▶ [Requirements]:
(1) According to the passage on geographically dispersed server clusters, on what factors does the implementation of mirroring and replication solutions depend? List every factor it names.
(2) Extend the passage on geographically dispersed server clusters by writing the next part that follows its final sentence.

▶ [Selected passage]:
===
Mirroring and replication solutions are implemented differently, depending on the vendor, the business needs of the organization, and the logistics of the cluster. In general terms, however, for every disk there is a master copy and one or more secondary copies. The master is modified, and then the changes are propagated to the secondary copies.

In the case of disk-device-level replication, the secondary disk might not be visible to the applications. If it is visible, it will be a read-only copy of the device. When there is a failover, a cluster resource typically designates one of the secondary disks to be the new primary, and the old primary becomes a secondary. In other words, most of the mirroring solutions are master-secondary, one-way mirror sets. This is usually on a per-disk basis, so some disks might have the master at one site and others might have the master at another site.

Majority Node Set Quorum in Geographically Dispersed Clusters

Although geographically dispersed clusters can use a standard quorum, presenting the quorum as a single logical shared drive between sites can create design issues. Majority node set clusters solve these issues by allowing the quorum to be stored on the local hard disk of each node.

Applications in a geographically dispersed cluster are typically set up to fail over in the same manner as those in a single-site cluster; however, the total failover solution is inherently more complex. The Cluster service provides health monitoring and failure detection of the applications, the nodes, and the communications links, but there are cases where it cannot differentiate between various failure modes.

Consider two identical sites, each having the same number of nodes and running the same software. If a complete failure of all communication (both network and storage fabric) occurs between the sites, neither site can continue without human intervention because neither site has sufficient information about the other site's continuity.

As discussed in "Choosing a Cluster Model" earlier in this chapter, the server cluster architecture requires that a single-quorum resource in the cluster be used as the tiebreaker to avoid split-brain scenarios. Although split-brain scenarios can happen in single-site clusters, they are much more likely to occur in geographically dispersed clusters.

If communication between two sites in a geographically dispersed server cluster were to fail, none of the cluster nodes in either site could determine which of the following is true:

Communication between sites failed and the other site is still alive.

The other site is dead and no longer available to run applications.

This problem is solved when one of the partitions takes control of the quorum resource. However, with majority node set clusters, the process is different than in a traditional (single-site, single-quorum) server cluster. Traditional clusters can continue as long as one of the nodes owns the quorum disk, and traditional server clusters can therefore continue even if only one node out of the configured set of nodes is running (if that node owns the quorum disk). By contrast, a server cluster running with a majority node set quorum resource will start up (or continue running) only if a majority of the nodes configured for the cluster are running, and if all nodes in that majority can communicate with each other.

When designing your server cluster with a majority node set quorum, consider this difference, because it can affect how majority node set clusters behave when the server cluster is partitioned and during split-brain scenarios. This "more than half" quorum requirement makes the number of nodes in your server cluster very important. For more information about majority node set quorum cluster models, see "Model 3: Majority node set server cluster configuration" in Help and Support Center for Windows Server 2003.
===
Dataset excerpt:
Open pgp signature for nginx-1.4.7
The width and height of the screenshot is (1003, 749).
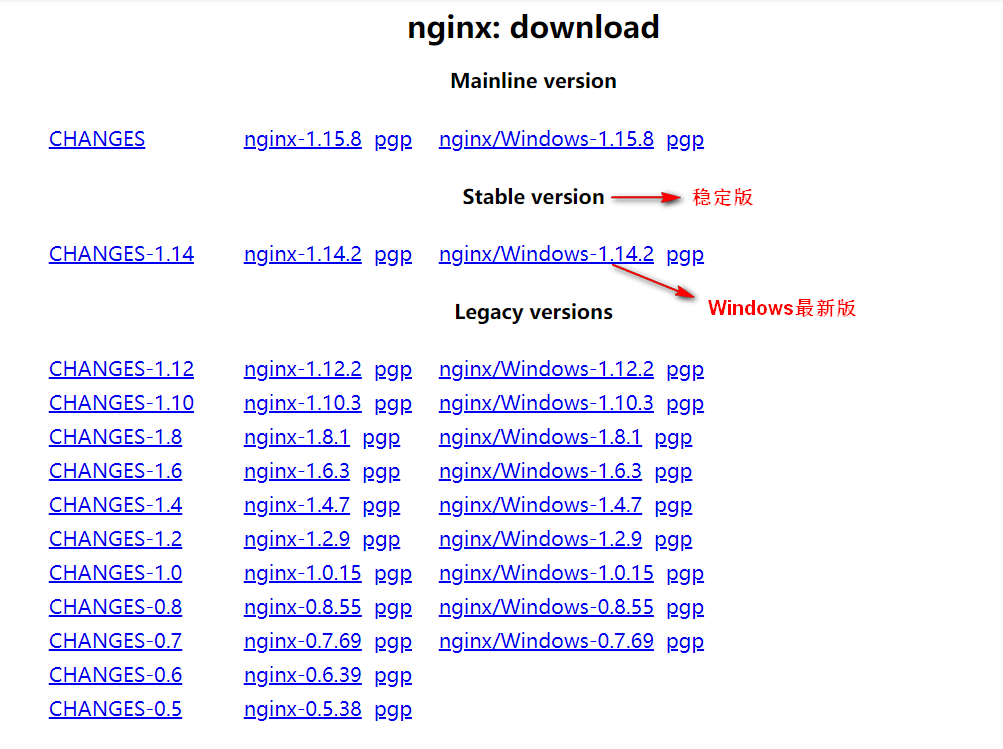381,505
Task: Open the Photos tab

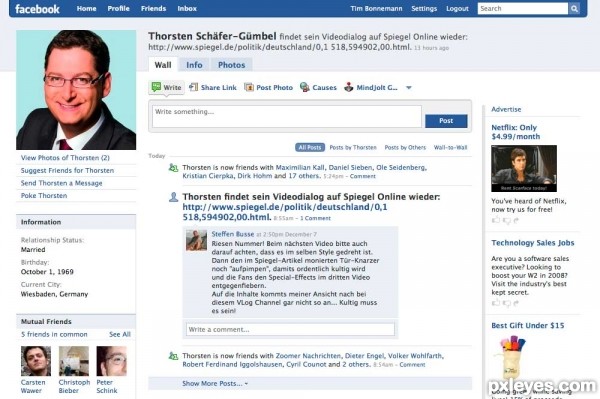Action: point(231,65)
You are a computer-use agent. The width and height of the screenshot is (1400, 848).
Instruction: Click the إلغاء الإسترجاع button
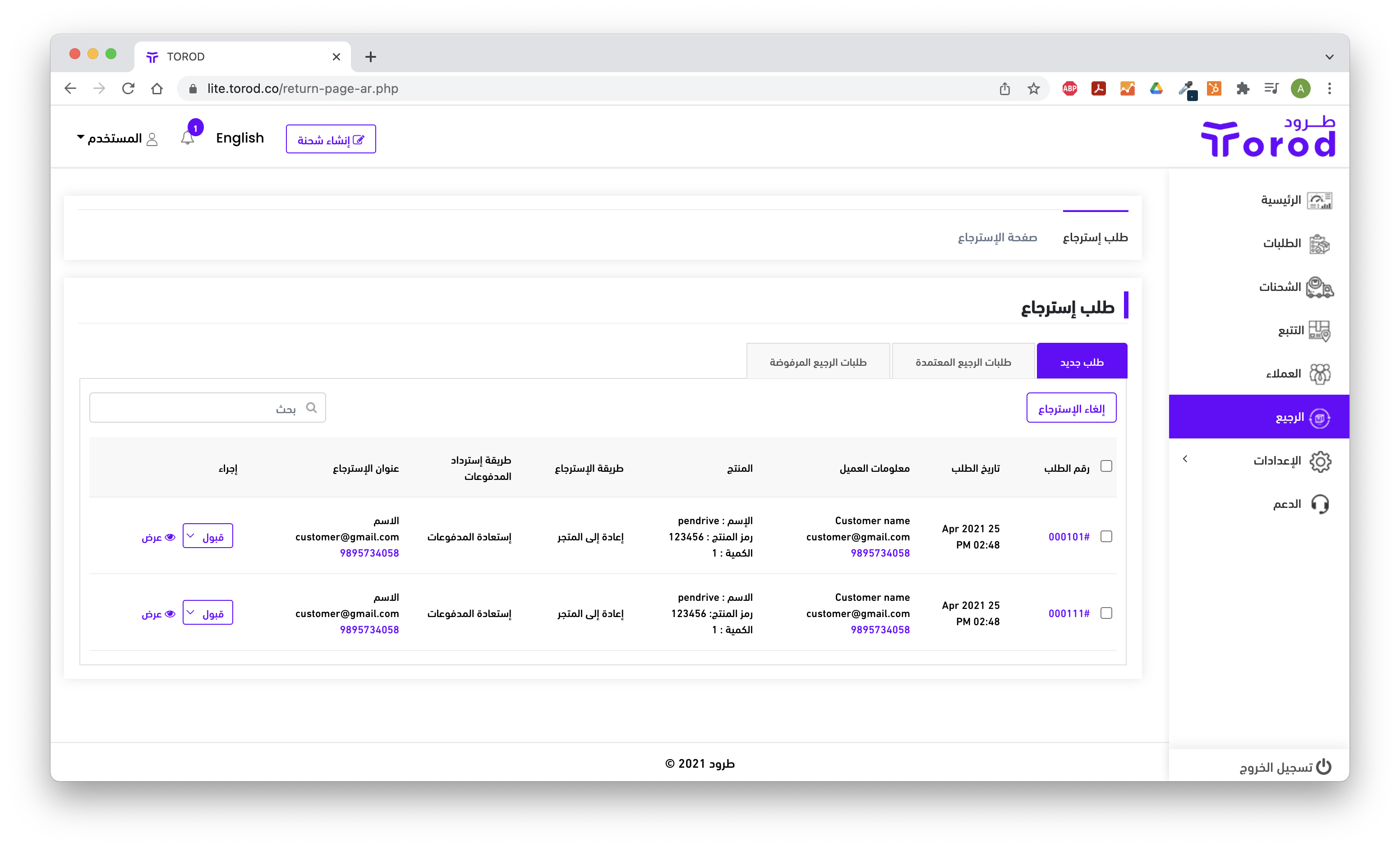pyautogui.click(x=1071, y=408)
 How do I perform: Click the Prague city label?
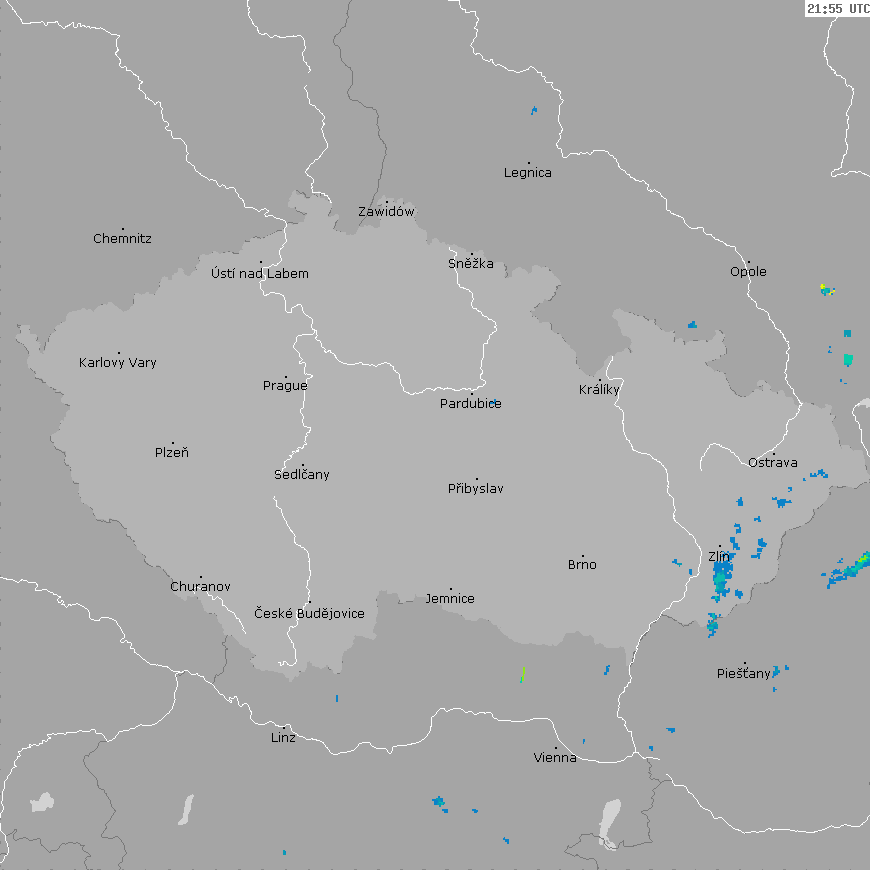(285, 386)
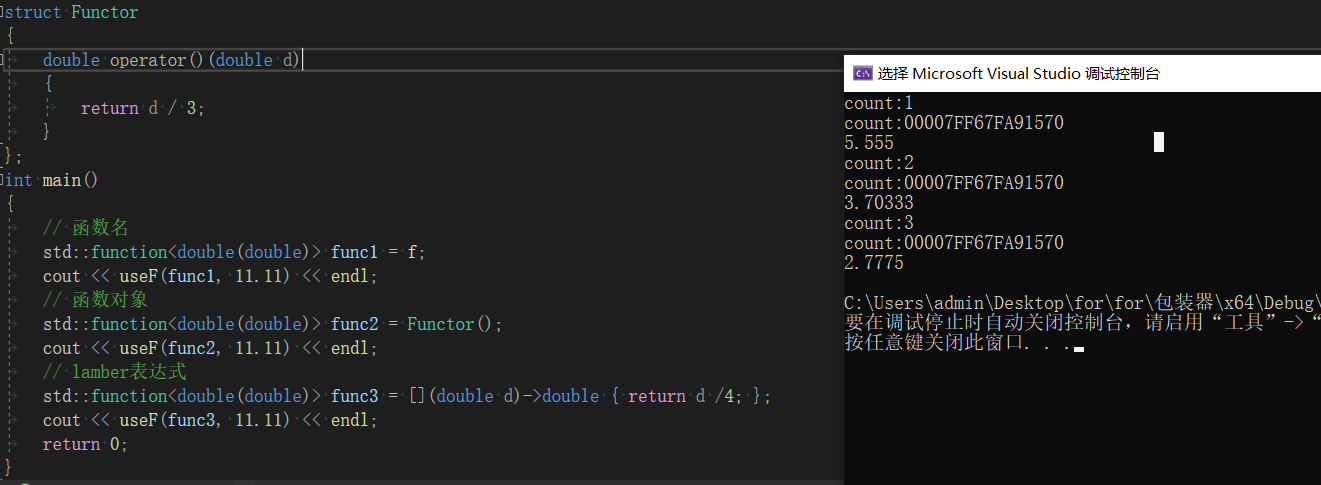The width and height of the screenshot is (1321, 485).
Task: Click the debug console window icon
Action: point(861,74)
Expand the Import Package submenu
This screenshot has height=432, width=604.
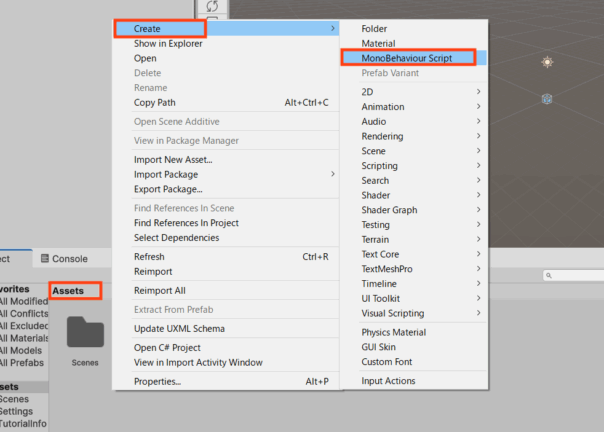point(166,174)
===
▶ [Responses per task]:
(1) The vendor, the business needs of the organization, and the logistics of the cluster.

(2)
Single Quorum in Geographically Dispersed Clusters

It is possible to use a single quorum disk resource in a geographically dispersed cluster, provided the quorum is replicated across sites, such as through disk mirroring. When a single quorum is used across multiple sites, the quorum data must always use synchronous replication, although application data can be replicated either synchronously or asynchronously (assuming there are no application-specific restrictions). This is because the quorum could become corrupt during asynchronous replication, rendering different quorum data on each site, and your server cluster would then fail.

Backing Up and Restoring Cluster Data

In order to maintain high availability on your server clusters, it is important to back up server cluster data on a regular basis. The Backup or Restore Wizard in Windows Server 2003 (Ntbackup.exe) has been enhanced to enable backups and restores of the local cluster database, in addition to the capacity to restore configurations locally and to all nodes in a cluster.

Although there are some scenarios in which you can restore data without having a backup data set available, your options are limited. Providing true high availability to your users is possible only by backing up your data on a regular basis. For information about what you can do to restore your server cluster without a backup, see the Server Cluster (MSCS) Backup and Recovery Best Practices link on the Web Resources page at http://www.microsoft.com/windows/reskits/webresources.

A new backup and restore feature in Windows Server 2003 is Automated System Recovery (ASR), which helps you recover a system that will not start. ASR is a two-part recovery option consisting of ASR backup and ASR restore, both of which are accessed through the Advanced mode of the Backup or Restore Wizard. Note that ASR backs up only the partition used by the operating system. You must back up other partitions by using the standard Backup or Restore Wizard.

You can use ASR to recover a cluster node, the quorum disk, and the signatures on any lost shared disks. You can use ASR to restore a Windows Server 2003 installation when:

A node cannot start as the result of damaged or missing Windows Server 2003 system files. ASR verifies and replaces damaged critical system files.

There is a hardware failure, such as disk failure. ASR restores the installation to the state of your most recent ASR backup.

The Cluster service will not start on the local node because the Cluster database is corrupt or missing.

The disk signature has changed on one of the shared disks as a result of a disk replacement or other disk-related issue, causing a shared disk to fail to come online.

For more information about ASR, see "Automated System Recovery (ASR) overview" in Help and Support Center for Windows Server 2003.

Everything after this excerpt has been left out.